** Start **

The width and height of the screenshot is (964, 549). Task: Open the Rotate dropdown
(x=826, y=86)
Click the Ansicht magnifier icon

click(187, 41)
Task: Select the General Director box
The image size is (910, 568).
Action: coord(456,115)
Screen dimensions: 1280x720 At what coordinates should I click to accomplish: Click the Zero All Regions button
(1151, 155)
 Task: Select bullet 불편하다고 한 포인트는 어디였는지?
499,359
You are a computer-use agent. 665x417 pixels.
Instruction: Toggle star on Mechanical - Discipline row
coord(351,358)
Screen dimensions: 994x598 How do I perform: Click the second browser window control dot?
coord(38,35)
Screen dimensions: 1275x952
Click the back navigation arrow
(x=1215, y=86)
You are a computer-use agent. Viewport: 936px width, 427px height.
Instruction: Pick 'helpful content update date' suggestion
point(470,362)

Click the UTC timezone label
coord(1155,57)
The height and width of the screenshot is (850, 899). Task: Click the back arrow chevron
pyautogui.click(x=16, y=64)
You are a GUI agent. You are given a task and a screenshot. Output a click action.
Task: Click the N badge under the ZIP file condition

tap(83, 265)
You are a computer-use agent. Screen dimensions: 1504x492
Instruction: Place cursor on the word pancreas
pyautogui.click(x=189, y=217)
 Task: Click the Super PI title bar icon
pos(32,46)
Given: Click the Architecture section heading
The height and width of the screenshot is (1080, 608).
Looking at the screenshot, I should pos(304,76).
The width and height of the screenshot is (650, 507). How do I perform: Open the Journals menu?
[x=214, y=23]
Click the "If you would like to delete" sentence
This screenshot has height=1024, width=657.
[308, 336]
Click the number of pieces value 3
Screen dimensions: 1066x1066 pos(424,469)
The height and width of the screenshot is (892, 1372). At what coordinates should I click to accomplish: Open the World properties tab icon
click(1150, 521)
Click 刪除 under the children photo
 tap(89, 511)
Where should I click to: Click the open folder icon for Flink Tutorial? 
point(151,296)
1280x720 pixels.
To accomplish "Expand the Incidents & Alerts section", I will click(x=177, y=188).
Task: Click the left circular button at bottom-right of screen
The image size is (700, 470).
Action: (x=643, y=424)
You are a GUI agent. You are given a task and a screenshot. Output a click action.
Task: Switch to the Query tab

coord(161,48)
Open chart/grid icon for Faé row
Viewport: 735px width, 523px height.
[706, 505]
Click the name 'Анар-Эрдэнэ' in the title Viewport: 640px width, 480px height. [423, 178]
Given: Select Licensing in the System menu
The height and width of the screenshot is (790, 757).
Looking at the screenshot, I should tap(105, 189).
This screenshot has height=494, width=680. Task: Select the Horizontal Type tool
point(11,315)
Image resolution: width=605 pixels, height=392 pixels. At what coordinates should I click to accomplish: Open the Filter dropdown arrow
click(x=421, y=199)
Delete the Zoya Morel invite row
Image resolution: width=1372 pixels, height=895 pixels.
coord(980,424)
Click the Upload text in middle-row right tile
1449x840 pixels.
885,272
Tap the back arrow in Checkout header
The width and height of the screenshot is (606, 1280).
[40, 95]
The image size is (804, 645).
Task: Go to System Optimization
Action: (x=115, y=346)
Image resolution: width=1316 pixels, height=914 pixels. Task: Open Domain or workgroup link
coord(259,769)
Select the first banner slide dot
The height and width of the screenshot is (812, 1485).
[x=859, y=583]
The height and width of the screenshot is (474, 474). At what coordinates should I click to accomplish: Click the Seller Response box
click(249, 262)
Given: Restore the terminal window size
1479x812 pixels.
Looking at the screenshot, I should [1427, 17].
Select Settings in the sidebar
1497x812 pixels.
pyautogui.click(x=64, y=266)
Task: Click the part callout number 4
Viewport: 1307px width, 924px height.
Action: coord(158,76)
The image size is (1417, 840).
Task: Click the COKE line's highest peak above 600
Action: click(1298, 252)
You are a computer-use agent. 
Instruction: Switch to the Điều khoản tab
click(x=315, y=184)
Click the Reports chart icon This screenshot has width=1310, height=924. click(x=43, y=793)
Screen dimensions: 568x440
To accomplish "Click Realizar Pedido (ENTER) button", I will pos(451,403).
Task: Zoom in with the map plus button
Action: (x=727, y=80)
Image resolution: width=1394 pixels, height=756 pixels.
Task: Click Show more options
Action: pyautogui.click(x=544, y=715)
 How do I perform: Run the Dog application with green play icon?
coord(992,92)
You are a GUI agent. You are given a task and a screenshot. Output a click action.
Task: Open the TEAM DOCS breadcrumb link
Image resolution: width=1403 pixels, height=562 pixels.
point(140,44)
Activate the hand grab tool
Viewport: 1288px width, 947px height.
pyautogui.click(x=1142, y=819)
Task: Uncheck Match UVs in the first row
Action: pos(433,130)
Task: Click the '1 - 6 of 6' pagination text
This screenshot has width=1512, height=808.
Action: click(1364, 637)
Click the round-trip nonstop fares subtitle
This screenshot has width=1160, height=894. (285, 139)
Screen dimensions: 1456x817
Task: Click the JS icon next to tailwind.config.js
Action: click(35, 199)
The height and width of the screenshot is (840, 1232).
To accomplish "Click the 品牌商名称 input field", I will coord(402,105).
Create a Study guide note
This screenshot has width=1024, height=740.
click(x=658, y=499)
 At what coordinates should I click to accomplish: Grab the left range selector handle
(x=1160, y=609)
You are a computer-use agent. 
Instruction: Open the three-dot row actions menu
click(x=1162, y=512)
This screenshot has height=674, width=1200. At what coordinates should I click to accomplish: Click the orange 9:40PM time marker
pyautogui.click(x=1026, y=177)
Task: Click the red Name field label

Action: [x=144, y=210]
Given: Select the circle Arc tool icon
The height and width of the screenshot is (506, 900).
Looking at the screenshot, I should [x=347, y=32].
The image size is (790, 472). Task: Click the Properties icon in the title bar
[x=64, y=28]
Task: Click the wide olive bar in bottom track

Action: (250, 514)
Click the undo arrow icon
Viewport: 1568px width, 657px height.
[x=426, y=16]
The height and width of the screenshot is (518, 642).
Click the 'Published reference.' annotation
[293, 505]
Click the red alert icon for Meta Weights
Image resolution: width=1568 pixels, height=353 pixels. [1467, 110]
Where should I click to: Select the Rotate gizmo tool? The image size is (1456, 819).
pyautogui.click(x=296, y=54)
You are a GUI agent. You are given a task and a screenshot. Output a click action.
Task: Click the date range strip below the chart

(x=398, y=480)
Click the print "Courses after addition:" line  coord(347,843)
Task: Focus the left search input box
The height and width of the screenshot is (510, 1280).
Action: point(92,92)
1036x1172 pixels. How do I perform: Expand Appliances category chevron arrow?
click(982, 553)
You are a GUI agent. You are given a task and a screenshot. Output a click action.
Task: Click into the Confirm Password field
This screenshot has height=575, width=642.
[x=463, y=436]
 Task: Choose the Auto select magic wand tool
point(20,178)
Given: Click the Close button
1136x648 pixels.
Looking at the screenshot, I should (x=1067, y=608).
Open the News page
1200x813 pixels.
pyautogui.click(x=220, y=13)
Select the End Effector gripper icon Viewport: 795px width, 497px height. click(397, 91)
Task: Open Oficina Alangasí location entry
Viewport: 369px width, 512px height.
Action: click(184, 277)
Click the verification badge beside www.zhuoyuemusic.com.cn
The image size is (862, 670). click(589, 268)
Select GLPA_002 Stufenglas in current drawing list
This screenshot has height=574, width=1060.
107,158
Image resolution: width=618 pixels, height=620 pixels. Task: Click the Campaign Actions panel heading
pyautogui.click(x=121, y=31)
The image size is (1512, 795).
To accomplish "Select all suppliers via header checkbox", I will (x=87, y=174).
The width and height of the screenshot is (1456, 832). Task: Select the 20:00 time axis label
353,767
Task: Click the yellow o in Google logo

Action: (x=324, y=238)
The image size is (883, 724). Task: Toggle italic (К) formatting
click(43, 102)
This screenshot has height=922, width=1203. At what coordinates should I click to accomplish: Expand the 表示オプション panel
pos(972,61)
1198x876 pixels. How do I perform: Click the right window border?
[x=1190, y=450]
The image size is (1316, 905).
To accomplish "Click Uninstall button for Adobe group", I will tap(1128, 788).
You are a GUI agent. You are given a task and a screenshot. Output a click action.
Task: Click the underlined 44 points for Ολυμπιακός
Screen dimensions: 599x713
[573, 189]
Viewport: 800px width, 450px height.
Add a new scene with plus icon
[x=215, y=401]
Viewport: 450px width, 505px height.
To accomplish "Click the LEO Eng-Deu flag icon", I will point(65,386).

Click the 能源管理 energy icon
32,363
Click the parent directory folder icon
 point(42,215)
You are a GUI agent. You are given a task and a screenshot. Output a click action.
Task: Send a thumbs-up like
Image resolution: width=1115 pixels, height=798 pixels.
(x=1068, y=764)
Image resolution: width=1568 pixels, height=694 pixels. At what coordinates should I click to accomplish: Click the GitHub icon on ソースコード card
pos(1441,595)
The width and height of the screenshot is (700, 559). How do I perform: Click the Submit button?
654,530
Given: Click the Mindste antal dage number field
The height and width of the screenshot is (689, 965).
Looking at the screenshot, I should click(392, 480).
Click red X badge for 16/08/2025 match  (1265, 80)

** End **

Reproduce the data verbatim, beginning at the line containing "1280x720 pixels." and ending after the line containing "point(11,315)".

1280x720 pixels.
To accomplish "Expand the Incidents & Alerts section", I will click(x=177, y=188).
Task: Click the left circular button at bottom-right of screen
The image size is (700, 470).
Action: (x=643, y=424)
You are a GUI agent. You are given a task and a screenshot. Output a click action.
Task: Switch to the Query tab

coord(161,48)
Open chart/grid icon for Faé row
Viewport: 735px width, 523px height.
[706, 505]
Click the name 'Анар-Эрдэнэ' in the title Viewport: 640px width, 480px height. [423, 178]
Given: Select Licensing in the System menu
The height and width of the screenshot is (790, 757).
Looking at the screenshot, I should tap(105, 189).
This screenshot has height=494, width=680. Task: Select the Horizontal Type tool
point(11,315)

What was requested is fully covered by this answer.